Just one month earlier, a similar conference was held back east at Widener’s Main Campus in Chester.

In total, an estimated 47 institutions came together for the two National Pro Bono Networking Conferences to cultivate a culture of collaboration, and to learn more about the Chester Community Physical Therapy Clinic model.

“We took pride in knowing that our efforts will help strengthen existing student-run pro bono clinics and start new ones,” wrote Melinda Berean ‘17 and Jenna Newton ’18 in Advance for PT.

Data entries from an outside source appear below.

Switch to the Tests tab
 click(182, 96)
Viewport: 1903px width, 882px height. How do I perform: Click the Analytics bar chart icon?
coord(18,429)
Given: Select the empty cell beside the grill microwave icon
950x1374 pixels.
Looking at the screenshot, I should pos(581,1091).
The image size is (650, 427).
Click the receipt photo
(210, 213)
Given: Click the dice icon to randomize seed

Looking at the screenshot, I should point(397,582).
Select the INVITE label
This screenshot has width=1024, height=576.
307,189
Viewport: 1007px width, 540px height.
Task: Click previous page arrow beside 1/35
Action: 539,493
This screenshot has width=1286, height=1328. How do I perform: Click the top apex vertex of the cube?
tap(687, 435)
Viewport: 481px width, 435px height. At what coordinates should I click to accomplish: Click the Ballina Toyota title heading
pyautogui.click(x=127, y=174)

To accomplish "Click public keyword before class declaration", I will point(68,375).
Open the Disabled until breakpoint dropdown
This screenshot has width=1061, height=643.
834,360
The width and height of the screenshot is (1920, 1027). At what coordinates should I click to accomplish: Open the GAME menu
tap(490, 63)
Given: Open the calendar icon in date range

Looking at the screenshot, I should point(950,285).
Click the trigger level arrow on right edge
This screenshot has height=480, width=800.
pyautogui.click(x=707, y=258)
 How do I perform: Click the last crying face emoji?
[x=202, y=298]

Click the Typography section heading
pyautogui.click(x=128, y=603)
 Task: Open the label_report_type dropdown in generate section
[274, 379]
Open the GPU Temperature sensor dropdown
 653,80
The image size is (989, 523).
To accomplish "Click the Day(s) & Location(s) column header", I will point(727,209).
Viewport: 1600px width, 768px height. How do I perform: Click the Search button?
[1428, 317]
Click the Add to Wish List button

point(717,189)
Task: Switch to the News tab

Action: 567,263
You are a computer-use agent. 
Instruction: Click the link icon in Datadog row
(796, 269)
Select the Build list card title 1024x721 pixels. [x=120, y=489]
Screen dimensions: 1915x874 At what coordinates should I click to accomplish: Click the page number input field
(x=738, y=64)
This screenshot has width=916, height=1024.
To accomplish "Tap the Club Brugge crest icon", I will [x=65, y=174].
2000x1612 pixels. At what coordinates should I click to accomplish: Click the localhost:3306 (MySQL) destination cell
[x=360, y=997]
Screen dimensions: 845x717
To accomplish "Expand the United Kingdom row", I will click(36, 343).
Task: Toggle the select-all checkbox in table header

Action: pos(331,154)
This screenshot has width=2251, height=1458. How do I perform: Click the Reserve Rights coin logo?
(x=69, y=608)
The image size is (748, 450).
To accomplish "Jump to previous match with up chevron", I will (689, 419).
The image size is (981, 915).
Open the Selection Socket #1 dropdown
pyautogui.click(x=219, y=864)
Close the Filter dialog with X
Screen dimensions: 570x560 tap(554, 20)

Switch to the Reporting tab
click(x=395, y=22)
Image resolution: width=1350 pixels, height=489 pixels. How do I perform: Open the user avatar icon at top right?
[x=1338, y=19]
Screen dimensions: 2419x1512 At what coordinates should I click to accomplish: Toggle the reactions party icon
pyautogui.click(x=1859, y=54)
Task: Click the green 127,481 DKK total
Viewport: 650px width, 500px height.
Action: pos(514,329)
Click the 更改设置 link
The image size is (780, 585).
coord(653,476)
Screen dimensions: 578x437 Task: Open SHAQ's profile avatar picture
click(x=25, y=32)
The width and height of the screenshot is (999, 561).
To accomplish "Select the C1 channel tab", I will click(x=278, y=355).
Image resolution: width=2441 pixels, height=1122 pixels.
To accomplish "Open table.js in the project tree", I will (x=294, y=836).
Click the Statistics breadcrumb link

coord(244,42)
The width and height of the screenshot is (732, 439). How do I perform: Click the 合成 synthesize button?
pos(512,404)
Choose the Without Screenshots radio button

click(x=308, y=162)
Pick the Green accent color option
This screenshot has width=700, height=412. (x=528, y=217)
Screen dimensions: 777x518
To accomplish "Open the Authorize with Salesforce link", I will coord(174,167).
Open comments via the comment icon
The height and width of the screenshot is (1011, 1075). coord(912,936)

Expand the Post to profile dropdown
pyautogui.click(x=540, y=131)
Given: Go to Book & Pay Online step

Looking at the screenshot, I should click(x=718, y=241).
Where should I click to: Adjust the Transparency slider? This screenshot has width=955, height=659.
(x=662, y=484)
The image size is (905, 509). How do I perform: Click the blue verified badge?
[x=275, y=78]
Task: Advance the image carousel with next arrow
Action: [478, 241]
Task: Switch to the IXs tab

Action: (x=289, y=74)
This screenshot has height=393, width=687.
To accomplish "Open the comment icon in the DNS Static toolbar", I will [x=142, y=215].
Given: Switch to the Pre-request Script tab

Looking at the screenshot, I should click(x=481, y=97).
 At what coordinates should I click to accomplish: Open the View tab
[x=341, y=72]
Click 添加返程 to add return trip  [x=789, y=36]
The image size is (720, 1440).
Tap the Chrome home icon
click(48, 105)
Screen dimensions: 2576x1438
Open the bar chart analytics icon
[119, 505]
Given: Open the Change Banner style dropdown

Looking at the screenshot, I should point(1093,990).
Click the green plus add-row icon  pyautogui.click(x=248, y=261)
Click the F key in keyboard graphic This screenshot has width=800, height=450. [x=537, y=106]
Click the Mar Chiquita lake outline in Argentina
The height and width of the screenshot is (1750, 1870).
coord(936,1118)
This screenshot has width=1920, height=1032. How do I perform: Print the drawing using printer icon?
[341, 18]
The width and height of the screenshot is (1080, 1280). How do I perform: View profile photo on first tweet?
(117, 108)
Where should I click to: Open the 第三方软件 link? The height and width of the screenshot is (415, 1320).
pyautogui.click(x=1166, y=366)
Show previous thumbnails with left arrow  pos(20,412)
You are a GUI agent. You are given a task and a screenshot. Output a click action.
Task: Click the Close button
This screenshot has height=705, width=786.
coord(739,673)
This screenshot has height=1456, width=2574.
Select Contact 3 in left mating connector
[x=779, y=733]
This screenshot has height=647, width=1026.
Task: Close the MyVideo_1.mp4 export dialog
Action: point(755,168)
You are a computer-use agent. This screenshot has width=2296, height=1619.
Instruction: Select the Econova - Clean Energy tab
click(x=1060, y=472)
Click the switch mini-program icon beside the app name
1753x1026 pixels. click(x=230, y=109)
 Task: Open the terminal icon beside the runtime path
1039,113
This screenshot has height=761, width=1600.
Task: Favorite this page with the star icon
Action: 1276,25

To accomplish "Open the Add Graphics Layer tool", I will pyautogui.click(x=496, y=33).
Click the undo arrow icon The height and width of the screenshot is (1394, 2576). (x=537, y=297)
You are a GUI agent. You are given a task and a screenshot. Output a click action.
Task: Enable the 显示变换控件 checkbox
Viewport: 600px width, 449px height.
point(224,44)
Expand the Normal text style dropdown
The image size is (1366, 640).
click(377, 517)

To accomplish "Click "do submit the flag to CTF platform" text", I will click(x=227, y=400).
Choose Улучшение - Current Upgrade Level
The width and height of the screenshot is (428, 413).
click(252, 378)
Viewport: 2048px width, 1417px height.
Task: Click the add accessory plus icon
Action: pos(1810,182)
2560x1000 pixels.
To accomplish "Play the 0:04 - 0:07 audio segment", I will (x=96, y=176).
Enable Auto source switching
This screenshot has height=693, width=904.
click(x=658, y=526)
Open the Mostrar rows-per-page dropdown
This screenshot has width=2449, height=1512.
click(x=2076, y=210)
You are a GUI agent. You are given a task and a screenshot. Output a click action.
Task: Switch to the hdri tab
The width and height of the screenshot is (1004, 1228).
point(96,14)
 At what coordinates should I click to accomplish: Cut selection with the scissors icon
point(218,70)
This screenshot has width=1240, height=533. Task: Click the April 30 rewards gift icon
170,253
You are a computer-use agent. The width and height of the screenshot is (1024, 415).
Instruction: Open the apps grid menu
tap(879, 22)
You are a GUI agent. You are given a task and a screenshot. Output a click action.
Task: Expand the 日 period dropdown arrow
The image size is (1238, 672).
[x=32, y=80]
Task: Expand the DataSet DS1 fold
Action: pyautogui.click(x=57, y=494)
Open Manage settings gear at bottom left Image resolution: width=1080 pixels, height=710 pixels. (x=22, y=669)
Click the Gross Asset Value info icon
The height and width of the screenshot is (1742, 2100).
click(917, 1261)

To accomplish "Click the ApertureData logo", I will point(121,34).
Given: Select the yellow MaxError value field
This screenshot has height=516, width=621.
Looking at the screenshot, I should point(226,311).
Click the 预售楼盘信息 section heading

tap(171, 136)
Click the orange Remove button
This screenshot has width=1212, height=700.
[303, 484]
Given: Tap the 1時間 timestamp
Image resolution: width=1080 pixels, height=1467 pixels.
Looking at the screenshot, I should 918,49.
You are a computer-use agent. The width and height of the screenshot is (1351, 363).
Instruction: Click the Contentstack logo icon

Berean and Newton explained the conferences help to shed light on the fact that student-run pro bono clinics not only serve community members, but also provide students with additional hands-on learning opportunities and leadership development.

“There is ample opportunity to learn and grow in a collaborative nature that is truly dynamic,” said Jill D. Black, associate professor and pro bono services coordinator at Widener. “We are grooming and growing strong physical therapy leaders.”

In Widener’s student-run model, each doctor of physical therapy class has a student board overseeing the clinic with 13 positions, including a clinic coordinator and a conference chair.

“We are determined to perfect our model and help additional institutions adopt it,” wrote Berean and Newton, who both serve as National Pro Bono Networking Conference chairs for their respective classes.

“By working together, we can increase the number of individuals, who either have no or insufficient health care coverage, receive the PT and other medical services they need.”

Tim Golder, clinic coordinator for the class of 2018, noted that serving on the management side of the clinic has allowed him to grow as a leader.

“I’ve seen the other side of PT you don’t always see in the classroom,” he said. “From tracking patient outcomes to decreasing no shows and even increasing awareness through marketing.”

Golder remarked students have also been working to expand the operation of Widener’s PT clinic here locally by collaborating with occupational therapy students from Philadelphia University.

Similar plans are in the works to incorporate Widener’s PsyD students, and even future partnerships with Widener’s Biomedical Engineering department and the University of Delaware, which does great work with prosthetics.

The goal is to create an atmosphere of “interdisciplinary treatment” for patients.

"That can only improve the continuity of care,” said Golder. “Everyone is working together to get the patient better.”